The Women’s Home, with funding from the Texas Bar Foundation, will host a summit September 30 addressing the challenges women transitioning from prison to society face.

The summit will take place at United Way Houston and feature panel discussions and breakout sessions with national and local experts addressing the challenges women face before, during and after their experience with the prison system. Subjects covered will include behavioral health, law and policy making, as well as housing and employment barriers.

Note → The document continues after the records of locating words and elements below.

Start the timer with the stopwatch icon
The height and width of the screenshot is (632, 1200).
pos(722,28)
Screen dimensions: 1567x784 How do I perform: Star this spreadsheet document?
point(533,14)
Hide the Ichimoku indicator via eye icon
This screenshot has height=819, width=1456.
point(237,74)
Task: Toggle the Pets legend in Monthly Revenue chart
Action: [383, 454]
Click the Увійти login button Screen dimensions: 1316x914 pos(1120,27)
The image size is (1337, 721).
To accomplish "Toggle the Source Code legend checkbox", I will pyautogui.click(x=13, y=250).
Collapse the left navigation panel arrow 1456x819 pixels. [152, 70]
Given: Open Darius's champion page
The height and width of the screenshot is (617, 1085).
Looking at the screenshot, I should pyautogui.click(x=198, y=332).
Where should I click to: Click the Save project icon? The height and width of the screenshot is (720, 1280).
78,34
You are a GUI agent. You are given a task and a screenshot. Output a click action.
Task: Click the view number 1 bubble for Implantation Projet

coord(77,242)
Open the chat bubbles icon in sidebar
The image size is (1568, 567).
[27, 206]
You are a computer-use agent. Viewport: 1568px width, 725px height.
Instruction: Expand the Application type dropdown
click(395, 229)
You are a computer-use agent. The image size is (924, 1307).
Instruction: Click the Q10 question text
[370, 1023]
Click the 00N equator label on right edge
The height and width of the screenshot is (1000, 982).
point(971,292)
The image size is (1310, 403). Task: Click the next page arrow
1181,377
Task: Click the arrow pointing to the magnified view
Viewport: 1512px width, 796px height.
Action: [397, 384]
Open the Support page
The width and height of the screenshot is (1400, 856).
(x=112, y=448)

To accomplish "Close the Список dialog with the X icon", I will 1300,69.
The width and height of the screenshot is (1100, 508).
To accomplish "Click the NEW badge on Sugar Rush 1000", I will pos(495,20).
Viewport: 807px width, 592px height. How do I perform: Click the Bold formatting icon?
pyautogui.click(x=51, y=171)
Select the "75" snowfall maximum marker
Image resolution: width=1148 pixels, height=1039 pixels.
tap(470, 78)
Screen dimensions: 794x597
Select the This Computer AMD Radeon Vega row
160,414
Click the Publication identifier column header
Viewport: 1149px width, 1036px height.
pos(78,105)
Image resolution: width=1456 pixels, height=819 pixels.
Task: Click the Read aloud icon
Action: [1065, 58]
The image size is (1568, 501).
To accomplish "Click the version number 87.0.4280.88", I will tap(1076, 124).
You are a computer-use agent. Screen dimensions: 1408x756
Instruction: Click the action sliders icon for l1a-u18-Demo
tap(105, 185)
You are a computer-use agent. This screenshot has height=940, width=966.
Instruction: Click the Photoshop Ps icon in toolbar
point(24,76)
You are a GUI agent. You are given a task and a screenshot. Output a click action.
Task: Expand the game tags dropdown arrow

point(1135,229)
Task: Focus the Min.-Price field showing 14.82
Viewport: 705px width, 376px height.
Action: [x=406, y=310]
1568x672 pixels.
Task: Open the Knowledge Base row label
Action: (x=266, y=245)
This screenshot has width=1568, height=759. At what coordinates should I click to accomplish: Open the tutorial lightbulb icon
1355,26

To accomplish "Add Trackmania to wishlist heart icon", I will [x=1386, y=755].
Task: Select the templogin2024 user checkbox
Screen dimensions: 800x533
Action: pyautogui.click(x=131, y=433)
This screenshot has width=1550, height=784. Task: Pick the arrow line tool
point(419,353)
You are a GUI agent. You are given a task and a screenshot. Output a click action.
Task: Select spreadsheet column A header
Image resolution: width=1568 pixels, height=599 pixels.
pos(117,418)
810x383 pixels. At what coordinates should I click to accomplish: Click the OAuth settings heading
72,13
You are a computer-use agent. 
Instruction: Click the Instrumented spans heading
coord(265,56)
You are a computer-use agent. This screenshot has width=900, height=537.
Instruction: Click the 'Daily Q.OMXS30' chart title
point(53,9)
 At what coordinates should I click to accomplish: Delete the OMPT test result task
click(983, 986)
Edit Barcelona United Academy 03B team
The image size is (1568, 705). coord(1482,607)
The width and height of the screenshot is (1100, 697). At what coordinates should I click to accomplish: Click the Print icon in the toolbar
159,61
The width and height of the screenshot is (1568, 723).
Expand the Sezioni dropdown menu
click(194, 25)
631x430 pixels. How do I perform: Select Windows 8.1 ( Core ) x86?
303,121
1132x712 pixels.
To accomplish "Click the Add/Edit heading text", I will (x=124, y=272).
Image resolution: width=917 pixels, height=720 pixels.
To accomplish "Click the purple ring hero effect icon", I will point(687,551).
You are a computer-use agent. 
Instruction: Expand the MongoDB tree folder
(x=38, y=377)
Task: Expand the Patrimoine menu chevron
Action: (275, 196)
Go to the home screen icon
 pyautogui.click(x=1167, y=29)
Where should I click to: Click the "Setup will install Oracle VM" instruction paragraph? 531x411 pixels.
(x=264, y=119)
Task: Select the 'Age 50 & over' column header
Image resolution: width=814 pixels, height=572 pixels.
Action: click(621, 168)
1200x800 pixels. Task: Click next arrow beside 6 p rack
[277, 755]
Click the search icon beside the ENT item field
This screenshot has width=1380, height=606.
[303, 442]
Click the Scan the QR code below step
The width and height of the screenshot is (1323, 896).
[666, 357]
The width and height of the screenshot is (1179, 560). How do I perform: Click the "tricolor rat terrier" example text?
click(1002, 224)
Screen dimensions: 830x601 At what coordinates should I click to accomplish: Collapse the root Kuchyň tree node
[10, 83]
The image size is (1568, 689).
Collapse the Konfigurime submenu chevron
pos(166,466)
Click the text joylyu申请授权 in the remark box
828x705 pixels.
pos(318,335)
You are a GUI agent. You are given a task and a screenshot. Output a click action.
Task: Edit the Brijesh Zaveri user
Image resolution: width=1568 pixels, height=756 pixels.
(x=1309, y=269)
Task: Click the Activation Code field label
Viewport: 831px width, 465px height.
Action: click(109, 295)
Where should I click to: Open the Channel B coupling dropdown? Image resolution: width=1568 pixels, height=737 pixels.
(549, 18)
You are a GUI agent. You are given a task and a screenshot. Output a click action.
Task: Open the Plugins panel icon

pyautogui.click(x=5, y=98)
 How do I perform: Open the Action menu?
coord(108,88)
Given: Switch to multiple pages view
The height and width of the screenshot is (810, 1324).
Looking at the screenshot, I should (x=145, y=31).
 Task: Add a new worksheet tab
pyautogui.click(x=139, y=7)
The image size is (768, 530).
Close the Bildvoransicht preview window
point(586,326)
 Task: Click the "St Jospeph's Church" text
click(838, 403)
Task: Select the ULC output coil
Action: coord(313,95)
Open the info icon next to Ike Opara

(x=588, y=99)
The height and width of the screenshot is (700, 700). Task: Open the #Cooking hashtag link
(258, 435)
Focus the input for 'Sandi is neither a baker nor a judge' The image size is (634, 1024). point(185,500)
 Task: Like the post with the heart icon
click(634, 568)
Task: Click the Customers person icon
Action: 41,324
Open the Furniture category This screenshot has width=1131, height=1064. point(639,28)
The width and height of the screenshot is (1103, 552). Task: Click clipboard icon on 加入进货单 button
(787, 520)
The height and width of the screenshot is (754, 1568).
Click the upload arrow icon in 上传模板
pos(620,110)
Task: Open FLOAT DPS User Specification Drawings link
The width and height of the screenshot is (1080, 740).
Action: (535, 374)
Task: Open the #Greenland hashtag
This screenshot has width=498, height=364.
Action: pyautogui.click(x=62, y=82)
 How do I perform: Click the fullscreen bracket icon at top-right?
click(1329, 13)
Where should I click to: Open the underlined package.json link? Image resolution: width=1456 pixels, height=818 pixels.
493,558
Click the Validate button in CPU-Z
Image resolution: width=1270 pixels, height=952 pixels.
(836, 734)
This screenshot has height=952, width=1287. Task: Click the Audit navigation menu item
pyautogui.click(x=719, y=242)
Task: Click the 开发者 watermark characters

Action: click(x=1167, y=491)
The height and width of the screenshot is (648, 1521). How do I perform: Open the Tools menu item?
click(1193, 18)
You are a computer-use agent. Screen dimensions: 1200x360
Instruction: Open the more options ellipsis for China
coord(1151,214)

Keynote speakers include Dr. Mary D. Looman and Dr. John D. Carl, the authors of A Country Called Prison and Dr. Andrea M. Leverentz, author of The Ex-Prisoner’s Dilemma. Drs. Looman and Carl propose that prison is a culture that begins with disadvantaged, abusive and neglected childhoods setting up an entire segment of the population to become duel citizens who struggle between U.S. societal norms and a country called prison. A Country Called Prison offers pragmatic and economical suggestions to reform the prison system and address the incarceration epidemic in America.

Dr. Leverentz offers an in-depth, firsthand look at the former prisoner’s experience reentering American society in The Ex-Prisoner’s Dilemma. Through a series of interviews with forty-nine women, Dr. Andrea Leverentz reveals how the formerly incarcerated attempt to navigate and reconstruct their roles as mothers, daughters, sisters, romantic partners, friends, students and workers. The book depicts the precariousness of reentry for women in light of public policy, a primary focus on male prisoners, and the way society views the formerly incarcerated.

The Houston area has not seen an event of this nature since 2008, making this a great opportunity to bring our community together and advocate on behalf of female ex-offenders.  By educating our community, we hope to create better opportunities for women as they re-enter society, helping to keep them from experiencing homelessness or further incarceration.